The person declined to be named because the inquiry hasn’t been made public. Google, based in Mountain View, California, said earlier this week that it had set aside $500 million for the resolution of an investigation of its ad business.

“Although we cannot predict the ultimate outcome of this matter, we believe it will not have a material adverse effect on our business, consolidated financial position, results of operations or cash flows,” Google said in a filing May 10.

The investigation, which involved the Justice Department, centered on Google ads by “certain advertisers,” the company said at the time, without giving further details. Google gets almost all its revenue from online ads, which run on its search engine and sites such as YouTube.

Aaron Zamost, a spokesman for the company, declined to comment on the FDA probe. The investigation was previously reported by the Wall Street Journal.

The investigation is examining whether Google allowed pharmacies to advertise that weren’t verified by, a certification service, the New York Times reported today. PharmacyChecker didn’t immediately return phone and e-mail messages from Bloomberg News seeking comment.

Slipped Through

PharmacyChecker was founded in 2003 to check the credentials of online pharmacies and help consumers compare prices. Google used the site from mid-2006 to February 2010 to vet pharmacies before they could advertise. Still, companies that weren’t verified made it onto Google’s Web pages, Gabriel Levitt, vice president of White Plains, New York-based PharmacyChecker, said in a blog posting today.

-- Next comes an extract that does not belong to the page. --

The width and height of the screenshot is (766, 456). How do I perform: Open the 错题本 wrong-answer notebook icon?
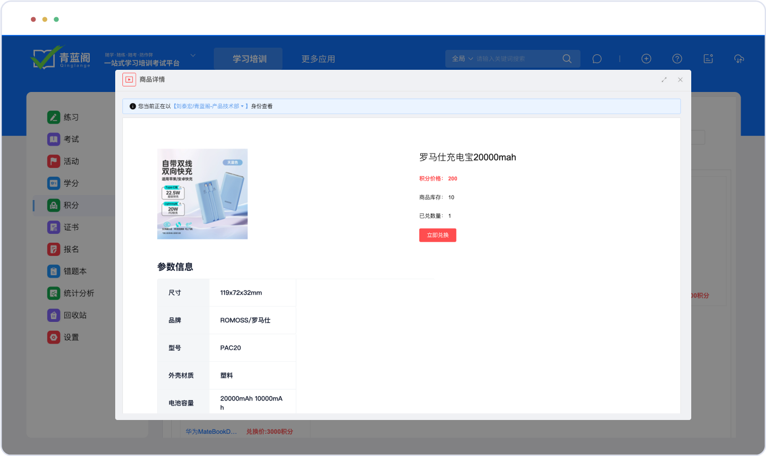[53, 271]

“Rogue online pharmacies that never applied to our program found a way to advertise on Google,” he said on the blog. “We were never the gatekeepers for Google; that remained their job.”

Google ceased to work with PharmacyChecker when the Internet-search company began excluding all non-U.S. pharmacies from advertising on its domestic websites, Levitt said.

“It stopped working with us, as we do not exclude reputable and safe Canadian and other international pharmacies,” he said on the blog.

VIPPS Program

Google announced in February 2010 that it would only accept U.S. and Canadian ads from pharmacies certified by the National Association of Boards of Pharmacy’s Verified Internet Pharmacy Practice Sites program, known as VIPPS, and the Canadian International Pharmacy Association.

“After this change, rogue online pharmacies apparently continued to advertise on Google,” Levitt from PharmacyChecker said today on the blog.

In December 2010, Google joined Microsoft Corp., Yahoo! Inc. and other companies in helping establish a nonprofit to fight illegal Internet pharmacies. Counterfeit drug sales account for about $75 billion in global sales, the National Association of Boards of Pharmacies said at the time. An estimated 1 percent to 2 percent of drugs in North America are counterfeit, according to the group.

Google’s shares fell $5.50, or 1 percent, to $529.55 today in Nasdaq Stock Market trading. They have declined 11 percent this year.